Task requirements
**A)** List every program that the exclusion decision says Petitioner is excluded from.
**B)** For each statement, say yes or no to whether the exclusion decision agrees with it, and quote the words that decide it. (i) The I.G. gave notice of the exclusion by letter dated February 28, 2001. (ii) Petitioner's conviction was in Wayne County, Michigan. (iii) The five-year minimum exclusion is left to the I.G.'s discretion.
**C)** Carry on the exclusion decision from its last sentence.

Supplied text
= Beginning of Section =

I grant the I.G.'s motion for summary disposition, and sustain the determination of the I.G. to exclude Petitioner from participation in Medicare, Medicaid, and all federal health care programs for a minimum period of five years.(1) I find that a basis exists for Petitioner's exclusion pursuant to section 1128(a)(1) of the Social Security Act (Act). I further find that the I.G.'s exclusion for a minimum period of five years is mandatory.

I. Background

By letter dated February 28, 2001, the I.G. notified Petitioner that he was being excluded from participation in Medicare, Medicaid, and all federal health care programs for a period of five years. The I.G. imposed this exclusion pursuant to section 1128(a)(1) of the Act, based on Petitioner's conviction in the State of Michigan, Third Judicial Circuit Court, Wayne County, for a criminal offense related to the delivery of an item or service under the Medicaid program.(2)

= End of Section =

Given data
= Beginning of Section =

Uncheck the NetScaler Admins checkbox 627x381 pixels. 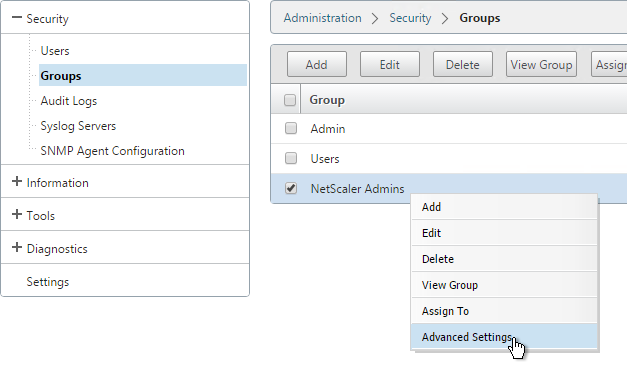[x=291, y=188]
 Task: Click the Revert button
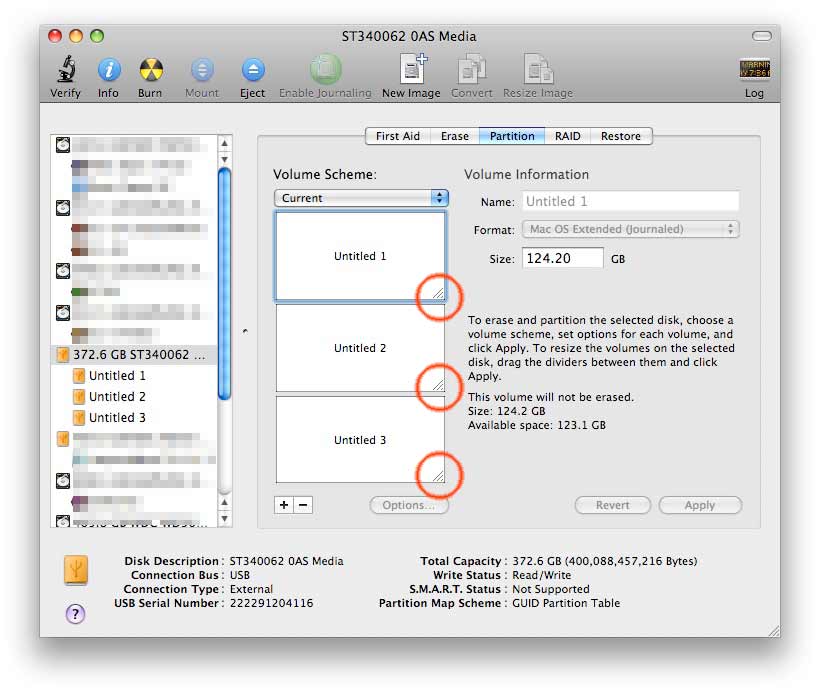coord(612,505)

= End of Section =

Answers in order
**A)** Medicare, Medicaid, and all federal health care programs

**B)**
(i) Yes: "By letter dated February 28, 2001, the I.G. notified Petitioner"
(ii) Yes: "in the State of Michigan, Third Judicial Circuit Court, Wayne County"
(iii) No: "the I.G.'s exclusion for a minimum period of five years is mandatory"

**C)**
By letter dated March 27, 2001, Petitioner requested a hearing before an administrative law judge (ALJ). The case was assigned to me for hearing and decision.

On May 14, 2001, I convened a prehearing telephone conference. During the conference, Petitioner advised of his efforts to retain legal counsel.(3) Petitioner further suggested that a briefing schedule be established. With the parties' agreement, a briefing schedule was established.

On June 25, 2001, the I.G. submitted her brief (I.G. Br.), which was accompanied by four proposed exhibits (I.G. Exs. 1-4). Petitioner's response brief (P. Br.) was submitted on November 20, 2001. The I.G. did not file a reply brief. Petitioner did not object to my receiving into evidence the I.G.'s proposed exhibits, and therefore, I receive into evidence I.G. Exs. 1-4. I base my decision in this case on the parties' arguments, the exhibits, and the applicable law.

II. Applicable Law

Sections 1128(a)(1) and 1128(c)(3)(B) of the Act make it mandatory for any individual who has been convicted of a criminal offense related to the delivery of an item or service under Medicare or Medicaid to be excluded from participation in such programs for a minimum period of five years.

III. Issues, findings of fact and conclusions of law

A. Issues

The issue in this case is whether a basis exists to exclude Petitioner.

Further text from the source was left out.